## YOUR TASK
Look for the string "blue" in the data below, and copy each line that holds it.

Stored data:
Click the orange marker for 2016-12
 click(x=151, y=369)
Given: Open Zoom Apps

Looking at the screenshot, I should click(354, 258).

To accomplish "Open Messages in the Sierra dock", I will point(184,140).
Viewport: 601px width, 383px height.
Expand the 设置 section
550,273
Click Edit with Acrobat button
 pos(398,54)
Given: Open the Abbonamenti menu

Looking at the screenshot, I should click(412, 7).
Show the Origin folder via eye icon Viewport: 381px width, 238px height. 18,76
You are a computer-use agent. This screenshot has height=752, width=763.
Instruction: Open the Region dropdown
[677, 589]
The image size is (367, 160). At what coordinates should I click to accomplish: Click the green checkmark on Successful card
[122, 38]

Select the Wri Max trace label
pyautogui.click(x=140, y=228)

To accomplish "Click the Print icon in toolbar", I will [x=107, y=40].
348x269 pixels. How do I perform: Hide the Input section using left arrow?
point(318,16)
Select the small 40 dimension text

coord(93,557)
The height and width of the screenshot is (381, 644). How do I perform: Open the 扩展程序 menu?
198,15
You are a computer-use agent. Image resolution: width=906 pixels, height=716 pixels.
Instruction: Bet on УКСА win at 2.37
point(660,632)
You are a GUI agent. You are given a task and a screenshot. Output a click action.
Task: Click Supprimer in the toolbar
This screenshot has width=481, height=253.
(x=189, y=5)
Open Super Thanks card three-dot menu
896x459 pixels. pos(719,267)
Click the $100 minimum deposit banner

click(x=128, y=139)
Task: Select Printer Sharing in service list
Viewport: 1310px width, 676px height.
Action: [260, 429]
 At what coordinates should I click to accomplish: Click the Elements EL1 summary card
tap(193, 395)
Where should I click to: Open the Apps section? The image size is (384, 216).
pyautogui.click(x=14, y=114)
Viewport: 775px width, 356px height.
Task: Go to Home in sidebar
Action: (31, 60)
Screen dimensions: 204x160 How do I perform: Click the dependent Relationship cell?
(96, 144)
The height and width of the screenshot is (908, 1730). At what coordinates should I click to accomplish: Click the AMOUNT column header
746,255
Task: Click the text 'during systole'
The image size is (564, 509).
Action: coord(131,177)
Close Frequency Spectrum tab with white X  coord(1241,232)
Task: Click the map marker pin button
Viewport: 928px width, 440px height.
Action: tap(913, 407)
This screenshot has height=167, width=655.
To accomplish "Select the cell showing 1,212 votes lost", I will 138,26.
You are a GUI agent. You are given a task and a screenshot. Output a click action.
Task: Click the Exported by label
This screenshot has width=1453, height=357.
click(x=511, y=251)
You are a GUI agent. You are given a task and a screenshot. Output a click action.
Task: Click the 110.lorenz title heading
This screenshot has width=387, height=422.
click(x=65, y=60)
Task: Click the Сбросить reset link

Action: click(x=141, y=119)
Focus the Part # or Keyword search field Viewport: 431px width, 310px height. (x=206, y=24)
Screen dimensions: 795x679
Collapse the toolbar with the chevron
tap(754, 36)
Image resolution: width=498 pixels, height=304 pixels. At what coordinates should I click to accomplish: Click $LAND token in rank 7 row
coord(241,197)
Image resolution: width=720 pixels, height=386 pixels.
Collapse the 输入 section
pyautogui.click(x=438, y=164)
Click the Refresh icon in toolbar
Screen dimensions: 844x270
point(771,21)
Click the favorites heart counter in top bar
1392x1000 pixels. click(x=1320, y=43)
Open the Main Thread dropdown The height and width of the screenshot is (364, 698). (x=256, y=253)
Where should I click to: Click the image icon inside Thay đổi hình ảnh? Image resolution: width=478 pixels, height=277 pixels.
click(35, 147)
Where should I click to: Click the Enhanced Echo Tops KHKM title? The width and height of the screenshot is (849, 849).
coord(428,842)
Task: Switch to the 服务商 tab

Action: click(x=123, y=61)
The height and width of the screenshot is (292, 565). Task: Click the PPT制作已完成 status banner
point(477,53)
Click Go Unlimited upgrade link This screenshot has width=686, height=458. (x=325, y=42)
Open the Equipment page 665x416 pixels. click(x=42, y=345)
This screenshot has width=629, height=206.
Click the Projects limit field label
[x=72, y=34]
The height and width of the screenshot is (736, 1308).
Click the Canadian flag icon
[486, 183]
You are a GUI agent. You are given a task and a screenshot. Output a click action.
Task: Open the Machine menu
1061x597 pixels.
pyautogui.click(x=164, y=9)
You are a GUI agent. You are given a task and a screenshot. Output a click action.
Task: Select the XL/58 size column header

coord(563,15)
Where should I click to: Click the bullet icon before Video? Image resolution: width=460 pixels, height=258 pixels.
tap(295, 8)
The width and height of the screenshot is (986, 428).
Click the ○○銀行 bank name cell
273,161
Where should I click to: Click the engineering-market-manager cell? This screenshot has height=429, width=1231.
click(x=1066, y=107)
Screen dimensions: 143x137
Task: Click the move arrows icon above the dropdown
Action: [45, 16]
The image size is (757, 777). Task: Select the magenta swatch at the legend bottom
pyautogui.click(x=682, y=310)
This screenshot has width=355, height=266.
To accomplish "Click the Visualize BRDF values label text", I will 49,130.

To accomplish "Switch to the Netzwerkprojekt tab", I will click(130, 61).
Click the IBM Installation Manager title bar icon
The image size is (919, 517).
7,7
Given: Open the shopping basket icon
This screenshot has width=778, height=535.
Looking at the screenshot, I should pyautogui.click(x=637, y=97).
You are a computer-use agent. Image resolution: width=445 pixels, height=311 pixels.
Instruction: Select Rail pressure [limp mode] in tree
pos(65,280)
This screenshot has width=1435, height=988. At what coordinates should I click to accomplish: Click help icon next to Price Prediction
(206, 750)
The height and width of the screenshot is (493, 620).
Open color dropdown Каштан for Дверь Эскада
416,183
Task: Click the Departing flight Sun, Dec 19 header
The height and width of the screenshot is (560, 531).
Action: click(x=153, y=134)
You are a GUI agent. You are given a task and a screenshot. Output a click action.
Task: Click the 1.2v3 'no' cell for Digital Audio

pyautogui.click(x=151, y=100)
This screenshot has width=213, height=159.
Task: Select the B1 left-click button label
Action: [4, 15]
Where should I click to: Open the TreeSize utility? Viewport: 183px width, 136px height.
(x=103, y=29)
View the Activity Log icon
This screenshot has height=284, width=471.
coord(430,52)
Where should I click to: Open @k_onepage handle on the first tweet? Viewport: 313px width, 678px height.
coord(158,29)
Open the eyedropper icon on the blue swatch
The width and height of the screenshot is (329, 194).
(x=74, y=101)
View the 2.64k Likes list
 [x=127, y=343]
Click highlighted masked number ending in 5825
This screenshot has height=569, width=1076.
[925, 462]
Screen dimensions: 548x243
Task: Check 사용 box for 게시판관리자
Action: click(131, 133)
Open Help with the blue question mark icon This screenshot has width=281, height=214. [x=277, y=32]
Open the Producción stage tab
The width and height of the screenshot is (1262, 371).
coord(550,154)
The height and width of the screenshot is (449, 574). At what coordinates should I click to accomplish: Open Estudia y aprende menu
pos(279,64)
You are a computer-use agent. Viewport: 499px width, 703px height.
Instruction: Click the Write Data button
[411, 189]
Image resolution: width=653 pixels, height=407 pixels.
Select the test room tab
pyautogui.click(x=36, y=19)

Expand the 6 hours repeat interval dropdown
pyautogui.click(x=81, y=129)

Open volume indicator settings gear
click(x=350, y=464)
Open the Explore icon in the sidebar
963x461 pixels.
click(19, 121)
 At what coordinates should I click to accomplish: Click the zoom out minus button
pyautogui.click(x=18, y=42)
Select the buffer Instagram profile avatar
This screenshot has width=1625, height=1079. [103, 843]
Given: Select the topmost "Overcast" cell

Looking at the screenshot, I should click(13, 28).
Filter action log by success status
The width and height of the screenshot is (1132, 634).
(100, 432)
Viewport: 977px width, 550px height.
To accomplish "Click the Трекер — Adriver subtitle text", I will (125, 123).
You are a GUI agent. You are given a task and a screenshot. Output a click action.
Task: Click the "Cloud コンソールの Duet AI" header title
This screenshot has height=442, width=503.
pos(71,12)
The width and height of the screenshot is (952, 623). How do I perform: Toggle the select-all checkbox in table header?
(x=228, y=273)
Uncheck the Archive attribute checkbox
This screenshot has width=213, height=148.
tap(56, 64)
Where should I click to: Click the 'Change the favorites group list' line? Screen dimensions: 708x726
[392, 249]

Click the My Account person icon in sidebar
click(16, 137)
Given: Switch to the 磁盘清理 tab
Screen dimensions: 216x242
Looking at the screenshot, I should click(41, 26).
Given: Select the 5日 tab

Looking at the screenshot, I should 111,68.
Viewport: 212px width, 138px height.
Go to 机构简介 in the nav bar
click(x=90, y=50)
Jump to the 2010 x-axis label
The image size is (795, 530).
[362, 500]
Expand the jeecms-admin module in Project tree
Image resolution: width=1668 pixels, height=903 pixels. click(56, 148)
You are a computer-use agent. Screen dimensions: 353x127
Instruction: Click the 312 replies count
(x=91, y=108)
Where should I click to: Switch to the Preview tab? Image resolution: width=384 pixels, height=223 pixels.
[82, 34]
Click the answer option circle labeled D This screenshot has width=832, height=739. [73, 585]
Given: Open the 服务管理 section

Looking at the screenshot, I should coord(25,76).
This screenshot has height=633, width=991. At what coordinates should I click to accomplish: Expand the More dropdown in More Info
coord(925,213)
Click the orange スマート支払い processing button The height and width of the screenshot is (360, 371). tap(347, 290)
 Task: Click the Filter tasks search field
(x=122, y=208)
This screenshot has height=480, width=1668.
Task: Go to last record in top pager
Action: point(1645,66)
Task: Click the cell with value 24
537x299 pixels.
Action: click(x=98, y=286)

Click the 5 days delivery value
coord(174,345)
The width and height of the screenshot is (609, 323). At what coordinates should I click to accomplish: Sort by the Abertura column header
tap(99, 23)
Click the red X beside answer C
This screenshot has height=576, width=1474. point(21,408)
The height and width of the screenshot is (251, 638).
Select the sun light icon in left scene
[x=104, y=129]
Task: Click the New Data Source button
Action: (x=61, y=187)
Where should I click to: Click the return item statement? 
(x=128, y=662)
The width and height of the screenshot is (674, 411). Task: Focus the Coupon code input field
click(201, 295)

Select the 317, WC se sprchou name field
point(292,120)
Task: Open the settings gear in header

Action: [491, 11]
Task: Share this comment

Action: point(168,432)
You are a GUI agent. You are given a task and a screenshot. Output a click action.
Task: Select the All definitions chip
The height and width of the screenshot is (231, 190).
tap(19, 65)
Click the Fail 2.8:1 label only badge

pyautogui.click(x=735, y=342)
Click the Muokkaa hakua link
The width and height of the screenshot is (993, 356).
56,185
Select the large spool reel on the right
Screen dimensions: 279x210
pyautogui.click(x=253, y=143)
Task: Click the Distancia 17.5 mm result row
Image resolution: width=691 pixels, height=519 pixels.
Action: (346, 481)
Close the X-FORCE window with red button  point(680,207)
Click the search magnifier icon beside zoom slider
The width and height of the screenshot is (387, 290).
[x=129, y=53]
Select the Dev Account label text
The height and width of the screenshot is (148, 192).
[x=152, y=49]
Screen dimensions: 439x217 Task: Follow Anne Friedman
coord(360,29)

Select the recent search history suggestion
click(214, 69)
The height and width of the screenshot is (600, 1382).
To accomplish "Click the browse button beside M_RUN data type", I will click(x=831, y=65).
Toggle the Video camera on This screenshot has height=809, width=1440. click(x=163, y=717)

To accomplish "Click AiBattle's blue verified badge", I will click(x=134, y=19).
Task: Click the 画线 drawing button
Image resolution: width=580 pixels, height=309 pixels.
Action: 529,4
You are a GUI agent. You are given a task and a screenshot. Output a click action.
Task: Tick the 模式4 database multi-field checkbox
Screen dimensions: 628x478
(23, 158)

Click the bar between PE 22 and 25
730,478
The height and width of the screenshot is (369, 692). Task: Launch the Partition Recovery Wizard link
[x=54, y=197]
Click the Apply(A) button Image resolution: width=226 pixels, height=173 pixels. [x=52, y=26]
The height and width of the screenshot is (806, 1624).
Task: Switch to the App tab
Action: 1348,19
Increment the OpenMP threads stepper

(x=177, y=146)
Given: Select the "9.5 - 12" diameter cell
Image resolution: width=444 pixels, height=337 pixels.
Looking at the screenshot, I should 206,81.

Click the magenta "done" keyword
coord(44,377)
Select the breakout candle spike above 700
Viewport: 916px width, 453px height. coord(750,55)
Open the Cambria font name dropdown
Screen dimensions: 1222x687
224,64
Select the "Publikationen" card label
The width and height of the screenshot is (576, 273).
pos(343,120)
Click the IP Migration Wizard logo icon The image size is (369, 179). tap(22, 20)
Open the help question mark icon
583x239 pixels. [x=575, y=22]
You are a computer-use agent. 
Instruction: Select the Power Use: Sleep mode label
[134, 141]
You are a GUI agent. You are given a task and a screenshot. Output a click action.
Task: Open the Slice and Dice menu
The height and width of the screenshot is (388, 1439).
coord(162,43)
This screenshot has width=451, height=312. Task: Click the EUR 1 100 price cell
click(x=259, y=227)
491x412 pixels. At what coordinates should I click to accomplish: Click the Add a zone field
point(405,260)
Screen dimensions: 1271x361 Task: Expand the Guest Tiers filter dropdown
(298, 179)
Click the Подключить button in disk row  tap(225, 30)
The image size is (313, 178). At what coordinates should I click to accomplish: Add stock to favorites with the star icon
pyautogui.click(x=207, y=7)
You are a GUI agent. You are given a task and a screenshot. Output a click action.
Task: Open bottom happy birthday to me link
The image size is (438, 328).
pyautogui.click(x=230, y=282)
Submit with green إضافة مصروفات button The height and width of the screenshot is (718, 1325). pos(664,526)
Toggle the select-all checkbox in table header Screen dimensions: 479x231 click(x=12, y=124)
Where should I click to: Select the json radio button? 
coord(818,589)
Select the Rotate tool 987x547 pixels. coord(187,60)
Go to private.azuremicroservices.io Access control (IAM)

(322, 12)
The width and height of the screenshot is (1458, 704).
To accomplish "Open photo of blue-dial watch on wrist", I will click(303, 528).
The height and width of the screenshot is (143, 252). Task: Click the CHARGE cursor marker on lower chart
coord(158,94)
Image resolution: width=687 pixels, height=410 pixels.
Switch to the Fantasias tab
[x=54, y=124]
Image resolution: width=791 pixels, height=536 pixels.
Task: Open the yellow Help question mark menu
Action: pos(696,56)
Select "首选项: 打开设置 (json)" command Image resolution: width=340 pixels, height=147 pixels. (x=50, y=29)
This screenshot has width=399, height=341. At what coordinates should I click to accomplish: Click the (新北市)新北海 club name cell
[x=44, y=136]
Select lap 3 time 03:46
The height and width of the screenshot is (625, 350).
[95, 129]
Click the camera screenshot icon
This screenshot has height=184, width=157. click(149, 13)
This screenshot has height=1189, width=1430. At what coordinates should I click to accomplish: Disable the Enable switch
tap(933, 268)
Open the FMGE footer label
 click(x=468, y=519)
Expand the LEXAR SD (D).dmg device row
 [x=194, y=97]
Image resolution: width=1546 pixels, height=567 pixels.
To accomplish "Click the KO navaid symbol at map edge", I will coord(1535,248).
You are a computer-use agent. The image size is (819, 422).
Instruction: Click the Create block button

## TASK OUTPUT
Open the eyedropper icon on the blue swatch
Open Help with the blue question mark icon This screenshot has width=281, height=214. [x=277, y=32]
To accomplish "Click AiBattle's blue verified badge", I will click(x=134, y=19).
To accomplish "Open photo of blue-dial watch on wrist", I will click(303, 528).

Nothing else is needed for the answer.